La norma, con effetto retroattivo, impone il pagamento entro il 16 dicembre ma ha suscitato scontento sia nel mondo agricolo che si trova un balzello inatteso sia nelle amministrazioni locali che si ritrovano con un'altra possibile entrata mancante con buona pace di bilanci già piuttosto sofferenti.

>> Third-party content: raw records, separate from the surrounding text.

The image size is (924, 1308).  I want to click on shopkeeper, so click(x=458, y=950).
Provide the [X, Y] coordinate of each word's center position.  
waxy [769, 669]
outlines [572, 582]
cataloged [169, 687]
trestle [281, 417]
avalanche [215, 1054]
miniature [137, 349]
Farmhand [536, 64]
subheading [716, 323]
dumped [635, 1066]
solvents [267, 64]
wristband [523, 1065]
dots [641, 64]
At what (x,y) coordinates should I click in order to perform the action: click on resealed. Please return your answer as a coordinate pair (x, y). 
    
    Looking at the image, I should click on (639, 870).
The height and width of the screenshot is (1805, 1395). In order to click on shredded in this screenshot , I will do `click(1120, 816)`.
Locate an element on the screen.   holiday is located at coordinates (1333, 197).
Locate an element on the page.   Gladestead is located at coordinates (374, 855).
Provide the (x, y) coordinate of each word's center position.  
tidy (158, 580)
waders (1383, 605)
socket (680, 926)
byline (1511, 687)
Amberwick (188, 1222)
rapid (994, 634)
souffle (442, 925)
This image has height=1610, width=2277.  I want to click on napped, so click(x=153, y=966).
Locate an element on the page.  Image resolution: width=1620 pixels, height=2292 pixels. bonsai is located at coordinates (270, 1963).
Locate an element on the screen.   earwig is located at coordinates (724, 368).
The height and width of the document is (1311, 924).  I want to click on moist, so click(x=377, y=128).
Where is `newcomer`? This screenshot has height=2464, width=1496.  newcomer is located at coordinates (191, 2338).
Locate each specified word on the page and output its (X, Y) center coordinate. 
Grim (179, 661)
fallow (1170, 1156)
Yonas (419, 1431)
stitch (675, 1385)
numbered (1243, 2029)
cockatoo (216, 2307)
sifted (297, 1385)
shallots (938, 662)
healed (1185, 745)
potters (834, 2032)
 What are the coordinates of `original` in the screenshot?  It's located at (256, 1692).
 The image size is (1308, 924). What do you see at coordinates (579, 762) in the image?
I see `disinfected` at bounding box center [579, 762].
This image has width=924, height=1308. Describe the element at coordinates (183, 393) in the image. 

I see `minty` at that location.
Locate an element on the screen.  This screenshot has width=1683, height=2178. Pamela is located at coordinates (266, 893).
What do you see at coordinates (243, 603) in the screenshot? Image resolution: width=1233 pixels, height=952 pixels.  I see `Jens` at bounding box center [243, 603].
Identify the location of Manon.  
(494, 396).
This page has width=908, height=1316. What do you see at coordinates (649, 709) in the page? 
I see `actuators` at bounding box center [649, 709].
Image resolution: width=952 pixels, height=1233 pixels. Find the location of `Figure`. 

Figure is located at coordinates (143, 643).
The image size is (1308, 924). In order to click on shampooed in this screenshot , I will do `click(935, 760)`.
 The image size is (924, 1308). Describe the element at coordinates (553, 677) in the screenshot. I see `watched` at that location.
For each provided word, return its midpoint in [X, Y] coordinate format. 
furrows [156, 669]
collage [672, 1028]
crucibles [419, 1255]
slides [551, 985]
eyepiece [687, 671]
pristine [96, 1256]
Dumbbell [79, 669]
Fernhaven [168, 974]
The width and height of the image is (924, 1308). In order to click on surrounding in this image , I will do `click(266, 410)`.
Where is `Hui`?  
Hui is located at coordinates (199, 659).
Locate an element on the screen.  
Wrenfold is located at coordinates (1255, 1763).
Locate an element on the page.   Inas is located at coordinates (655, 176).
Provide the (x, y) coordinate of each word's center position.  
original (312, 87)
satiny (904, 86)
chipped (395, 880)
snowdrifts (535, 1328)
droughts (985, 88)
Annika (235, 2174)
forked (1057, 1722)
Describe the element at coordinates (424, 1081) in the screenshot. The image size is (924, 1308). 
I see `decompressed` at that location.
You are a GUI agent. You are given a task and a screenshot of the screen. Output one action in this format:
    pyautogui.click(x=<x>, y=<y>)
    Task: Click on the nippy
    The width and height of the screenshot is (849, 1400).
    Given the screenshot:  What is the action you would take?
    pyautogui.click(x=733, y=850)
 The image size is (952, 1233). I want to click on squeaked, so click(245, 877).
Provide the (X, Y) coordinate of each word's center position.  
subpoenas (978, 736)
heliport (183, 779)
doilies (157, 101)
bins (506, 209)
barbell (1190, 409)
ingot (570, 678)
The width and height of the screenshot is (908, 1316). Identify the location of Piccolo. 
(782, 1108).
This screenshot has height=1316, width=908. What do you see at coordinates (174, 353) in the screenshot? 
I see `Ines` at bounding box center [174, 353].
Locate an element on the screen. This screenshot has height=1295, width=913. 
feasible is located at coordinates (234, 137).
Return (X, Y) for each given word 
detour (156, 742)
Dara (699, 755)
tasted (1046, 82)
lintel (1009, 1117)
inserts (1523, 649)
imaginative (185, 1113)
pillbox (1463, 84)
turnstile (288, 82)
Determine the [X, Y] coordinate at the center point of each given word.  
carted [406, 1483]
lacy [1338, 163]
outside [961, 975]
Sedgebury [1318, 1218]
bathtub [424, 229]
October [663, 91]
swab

Immediate le prese di posizione di Sindaci e dei sindacati agricoli che si sono rivolti direttamente al premier Renzi o ai referenti politici locali. E da questi arrivano rassicurazioni, almeno parziali. Il vice ministro Andrea Olivero in una nota di martedì scorso assicura che 'Per andare immediatamente incontro alle sollecitazioni provenienti dal territorio e 'sanare' un'ingiustizia come ministero delle Politiche Agricole abbiamo chiesto a quello dell'Economia e delle Finanze una proroga del versamento. Quindi, con quasi assoluta certezza posso dire che, entro questa settimana, uscirà un decreto contenente la nuova disposizione. Per cui, chi sarebbe tenuto a pagare l'Imu entro il 16 dicembre non dovrà più farlo'. Ma non basta il Vice ministro si è anche impegnato a chiedere la revisione dei parametri 'La nostra intenzione è di proporre modifiche su due questioni. La prima riguarda la classificazione dei terreni, che deve essere fatta non solo in base all'altitudine, ma tenendo conto del loro pregio e, quindi, della loro redditività. Sarebbe interessante, ad esempio, visti i molti dati già disponibili in questo senso, andare a differenziare le aree per pendenza, anziché per altimetria. Se rimanesse il parametro altitudine, occorre, inoltre, superare il dato Istat con riferimento alla sede del Palazzo municipale. Nel nostro Paese, infatti, e non solo in provincia di Cuneo, ci sono Comuni collinari i quali hanno sul loro territorio terreni che sarebbero totalmente esentati dal pagamento dell'Imu perché superiori ai 601 metri e altri no in quanto posti sotto a quella quota. Si creerebbe così il paradosso per cui il proprietario di due aree agricole situate in Comuni diversi, peró confinanti, per una superficie dovrebbe pagare e per l'altra no'.


Gli fa eco il deputato Pd Mino Taricco che, dato atto del possibile slittamento, chiede anche un intervento per rivedere i criteri: 'Sarebbe utile un confronto, sia pure veloce, con Organizzazione ed Enti che conoscono concretamente i territori per evitare misure che non tengano conto della realtà. Rispetto massimo per la responsabilità delle scelte e della decisione del Ministero delle Finanze, sentito il Ministero delle politiche agricole, ma necessità di operare con la dovuta attenzione alla realtà fattuale'..


Intanto la scadenza del 16 dicembre si avvicina.